Patient experienced dry cough hours after the procedure due to re expansion of the lower zones of the right lung. Three days into treatment ,patient developed sympathetic right pleural effusion with associated respiratory distress. Effusion was drained with a chest tube . Lung re expansion was satisfactory. Patient spent a total of 10 days on admission and was discharged home on a further course of oral metronidazole
The abdominal pain resolved. The tinge of jaundice resolved. His appetite improved prior to disharge
- Amoebic liver abscess (ALA) is the collection of pus within the liver. Abscess are usually large, single and located in the right hepatic lobe. In advanced cases multiple abscesses can occur.
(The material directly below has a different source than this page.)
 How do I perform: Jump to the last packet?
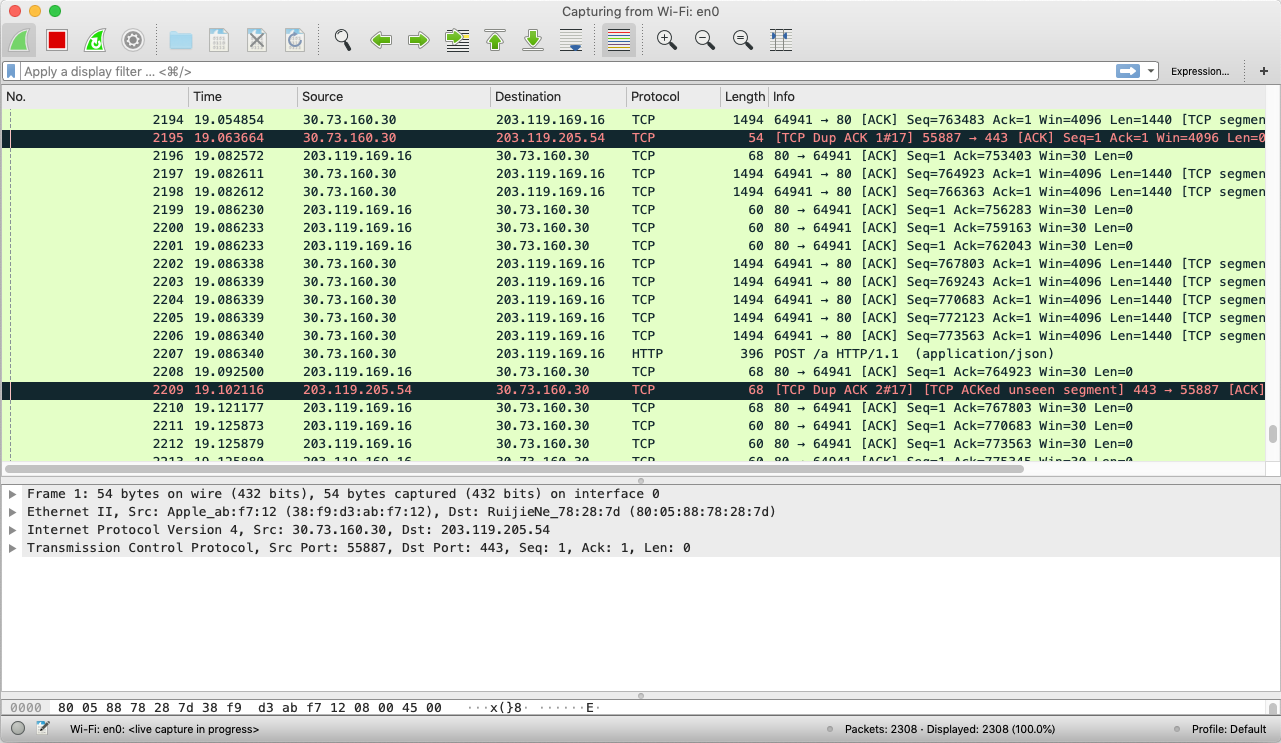(x=533, y=40)
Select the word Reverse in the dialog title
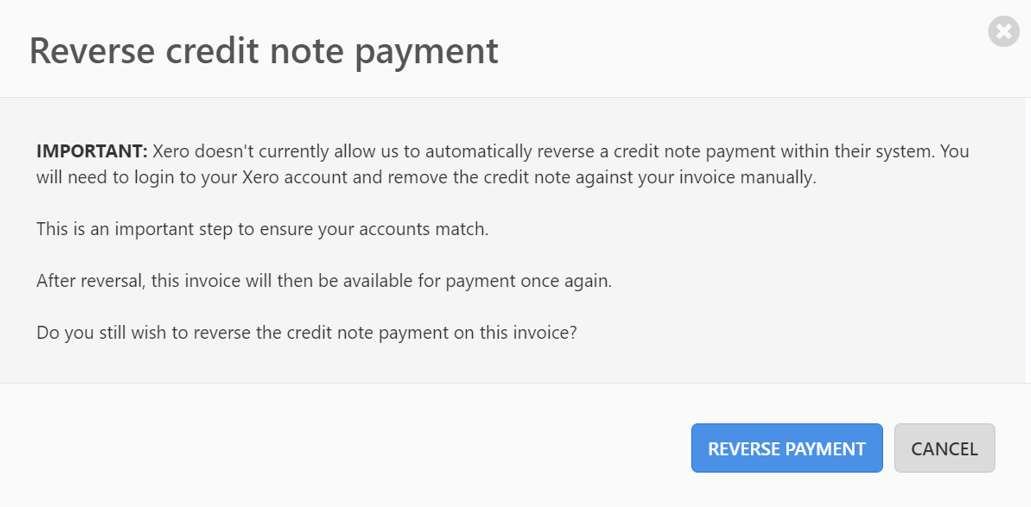Image resolution: width=1031 pixels, height=507 pixels. (x=92, y=50)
- ALA are caused by a protozoan known as Entamoeba histolytica which is transmitted between its cysts. It accounts for a couple of death mainly in the tropics and occasionally in other regions.
- The cyst of E. histolytica are ingested in water or uncooked food contaminated by human feces. Infection can also be acquired through anal/oral sexual practices. In the colon, vegetative trophozoites form emerges from the cysts. The parasites invade the mucous membrane of the large bowel, producing lesions that are maximal in the caecum but as far down as the anal canal. These are flasked-shaped ulcers, varying greatly in size and surrounded by healthy mucosa.
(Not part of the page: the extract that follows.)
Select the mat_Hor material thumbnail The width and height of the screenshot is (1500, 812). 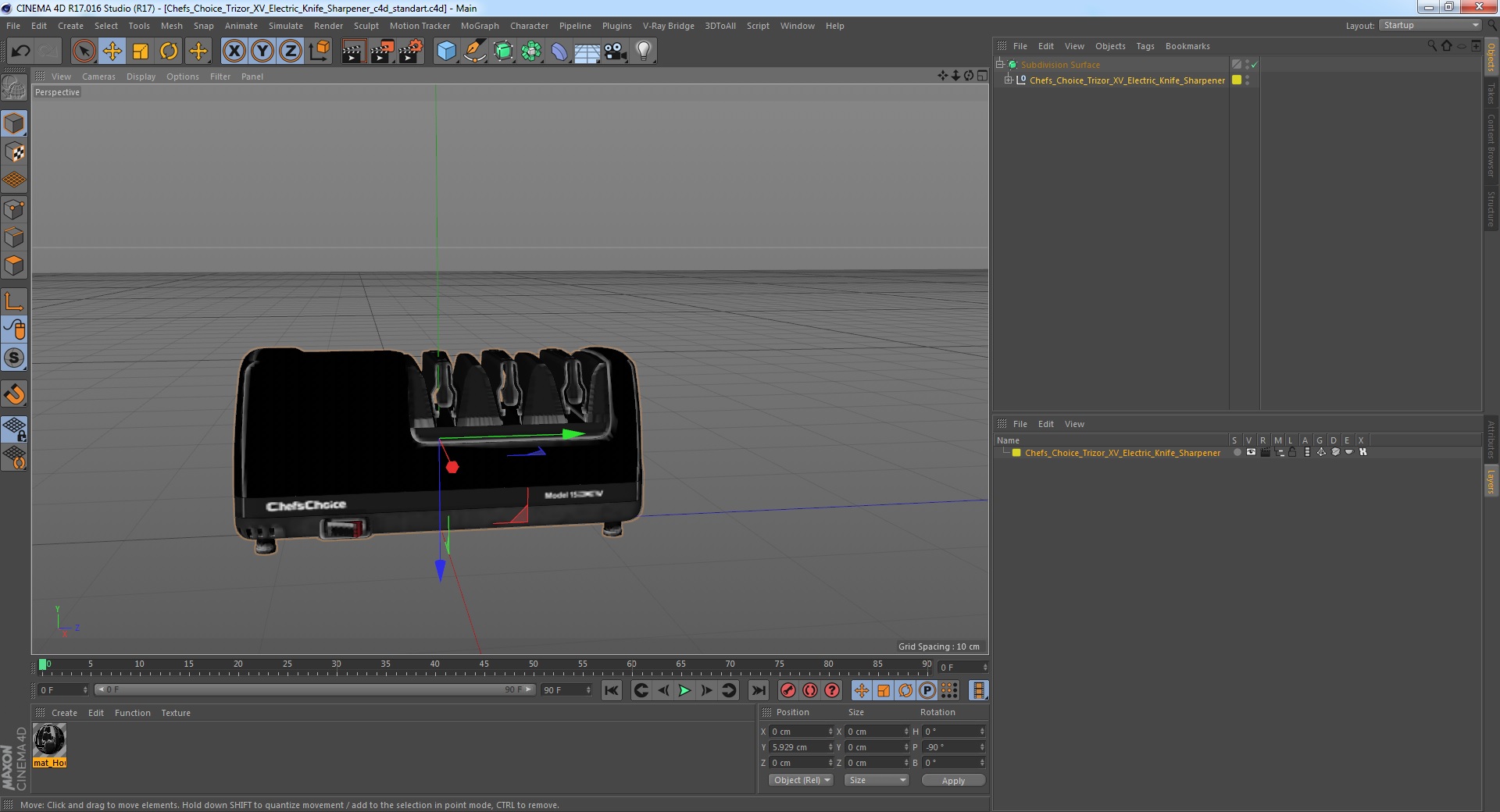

- Amoebic trophozoites can emerge from the vegetative cyst from the bowel and can be carried to the liver in a portal venule. They can multiply rapidly and destroy the liver parenchyma causing an abscess.
- Early features of ALA are malaise, swinging temperature and sweating, abdominal pain (right upper quadrant), pain in the right shoulder, cough and weight loss. However, symptoms may remain vague and sometimes minimal. In extreme cases, large abscess may penetrate the diaphragm and rapture into the lungs from where it contents may be coughed up.
- Diagnosis can be aided with imaging studies such as ultrasonic scanning of the liver which detects fluid accumulations within the liver parenchyma. On a CXR, you will notice a raised hemidiaphragm. An aspiration of the liver will produce a characteristics anchovy sauce or chocolate brown appearance. With FBC, there is often leukocytosis/neutrophilia.
- Most uncomplicated ALA can be treated successfully with conservative management such as with amoebicidal drugs (metronidazole, Tinadazole) therapy alone. Metronidazole is considered to be the drug of choice with about 90% cure rate. After the use of tissue amoebicide, it’s needful to use luminal amobicides for eradication of the asymptomatic colonization. This helps to avoid relapse (which occurs in 10% cases without it).
- Therapeutic aspiration of amoebic liver abscess should be considered in cases where there are high risk of abscess rapture, left lobe liver abscess as well as failure to observe clinical medical response within 5-7 days. Most people present late in endemic areas hence may require aspiration. Image –guided needle aspiration and catheter drainage are procedure of choice.
- Complications of amoebic liver abscess includes pleuropulmonary infection (which is most common) following sympathetic serous effusion, rapture of the liver abscess into the chest wall. Bacterial superinfection can occur as well as cardiac involvement following rupture of the abscess.